Reflectiv Wring on a Personality Development Theory

A reflective essay on self, identity, personality, and factors influencing identity based on James Marcia’s theory on personality development. People come in different shapes and sizes. Some are big while others are small, some are fat and some are slim, some are short while some are tall. People have many similarities. Unless born with a physical defect we all have one head, two eyes, two ears, one nose, one mouth, two arms with five fingers each, and two legs with five toes each. So basically we are all physically alike.
What makes us each uniquely different is our personality inside of us. A personality can be described as a person’s own distinctive character or the qualities that makes someone interesting or popular. Growing up I would wonder how one’s personality could be theorized. My quest was soon over as I learnt of the James Marcia’s theory on personality development. Based on Erik Erikson’s groundbreaking work on identity and psychosocial development in the 1960s, Canadian developmental psychologist James Marcia refined and extended Erikson’s model, primarily focusing on adolescent development.

▸ **ASSIGNED TASK A**: Echo the portion of the essay on personality development starting at "A reflective essay" and ending at "all physically alike.".
The records that follow are unrelated to the essay on personality development.

▸ **DATASET EXTRACT**:
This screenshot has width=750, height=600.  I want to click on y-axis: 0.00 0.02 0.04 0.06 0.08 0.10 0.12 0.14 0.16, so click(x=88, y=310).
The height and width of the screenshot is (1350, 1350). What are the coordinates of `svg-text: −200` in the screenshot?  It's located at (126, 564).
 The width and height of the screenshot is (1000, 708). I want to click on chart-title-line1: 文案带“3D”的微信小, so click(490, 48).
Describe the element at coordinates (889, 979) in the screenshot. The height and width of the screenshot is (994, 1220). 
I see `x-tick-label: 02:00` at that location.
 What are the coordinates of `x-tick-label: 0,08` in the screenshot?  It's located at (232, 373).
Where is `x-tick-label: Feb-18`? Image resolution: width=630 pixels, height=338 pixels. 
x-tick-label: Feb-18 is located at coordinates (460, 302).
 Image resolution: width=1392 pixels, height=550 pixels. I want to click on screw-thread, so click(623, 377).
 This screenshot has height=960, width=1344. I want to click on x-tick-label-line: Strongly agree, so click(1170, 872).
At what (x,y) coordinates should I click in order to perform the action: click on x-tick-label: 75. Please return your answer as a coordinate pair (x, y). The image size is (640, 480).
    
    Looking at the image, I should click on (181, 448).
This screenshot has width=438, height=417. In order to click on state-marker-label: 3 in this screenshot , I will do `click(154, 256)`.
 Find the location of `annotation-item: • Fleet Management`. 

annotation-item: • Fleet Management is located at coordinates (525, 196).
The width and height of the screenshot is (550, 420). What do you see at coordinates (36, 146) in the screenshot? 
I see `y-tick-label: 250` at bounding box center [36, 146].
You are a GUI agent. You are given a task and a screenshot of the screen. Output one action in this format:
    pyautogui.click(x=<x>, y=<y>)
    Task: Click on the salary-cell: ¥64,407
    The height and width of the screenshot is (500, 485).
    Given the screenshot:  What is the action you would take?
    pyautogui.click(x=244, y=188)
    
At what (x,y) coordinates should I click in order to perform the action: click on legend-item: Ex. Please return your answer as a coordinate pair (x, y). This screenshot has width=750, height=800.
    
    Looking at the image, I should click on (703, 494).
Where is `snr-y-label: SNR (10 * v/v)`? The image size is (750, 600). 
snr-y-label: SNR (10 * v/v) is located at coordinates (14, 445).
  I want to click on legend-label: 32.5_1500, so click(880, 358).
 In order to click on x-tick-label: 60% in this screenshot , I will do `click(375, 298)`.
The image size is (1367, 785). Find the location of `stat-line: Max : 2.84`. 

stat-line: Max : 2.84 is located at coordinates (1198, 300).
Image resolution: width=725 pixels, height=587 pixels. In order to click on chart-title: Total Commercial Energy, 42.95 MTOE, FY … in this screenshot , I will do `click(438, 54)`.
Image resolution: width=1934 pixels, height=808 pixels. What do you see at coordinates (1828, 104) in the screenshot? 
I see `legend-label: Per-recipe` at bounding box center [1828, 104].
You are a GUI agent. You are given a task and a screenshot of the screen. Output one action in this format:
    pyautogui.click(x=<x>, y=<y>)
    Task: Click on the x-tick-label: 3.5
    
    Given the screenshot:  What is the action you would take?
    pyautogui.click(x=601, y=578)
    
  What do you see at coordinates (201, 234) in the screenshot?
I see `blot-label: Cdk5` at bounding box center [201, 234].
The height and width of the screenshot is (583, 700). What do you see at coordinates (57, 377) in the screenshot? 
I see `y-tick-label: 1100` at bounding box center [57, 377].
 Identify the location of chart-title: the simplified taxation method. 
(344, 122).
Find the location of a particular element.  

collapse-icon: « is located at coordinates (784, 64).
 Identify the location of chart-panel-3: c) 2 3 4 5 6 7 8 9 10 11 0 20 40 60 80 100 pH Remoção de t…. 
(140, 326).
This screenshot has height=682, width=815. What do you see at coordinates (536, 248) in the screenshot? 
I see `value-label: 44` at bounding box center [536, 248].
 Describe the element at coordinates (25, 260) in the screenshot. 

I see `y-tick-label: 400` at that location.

▸ **ASSIGNED TASK B**: From the records, duplicate the lines starting at the line that contains "pixels, height=338 pixels." and ending at the line that contains "This screenshot has height=960, width=1344.", both of those lines included.

▸ **RESPONSE A**:
A reflective essay on self, identity, personality, and factors influencing identity based on James Marcia’s theory on personality development. People come in different shapes and sizes. Some are big while others are small, some are fat and some are slim, some are short while some are tall. People have many similarities. Unless born with a physical defect we all have one head, two eyes, two ears, one nose, one mouth, two arms with five fingers each, and two legs with five toes each. So basically we are all physically alike.

▸ **RESPONSE B**:
Where is `x-tick-label: Feb-18`? Image resolution: width=630 pixels, height=338 pixels. 
x-tick-label: Feb-18 is located at coordinates (460, 302).
 Image resolution: width=1392 pixels, height=550 pixels. I want to click on screw-thread, so click(623, 377).
 This screenshot has height=960, width=1344. I want to click on x-tick-label-line: Strongly agree, so click(1170, 872).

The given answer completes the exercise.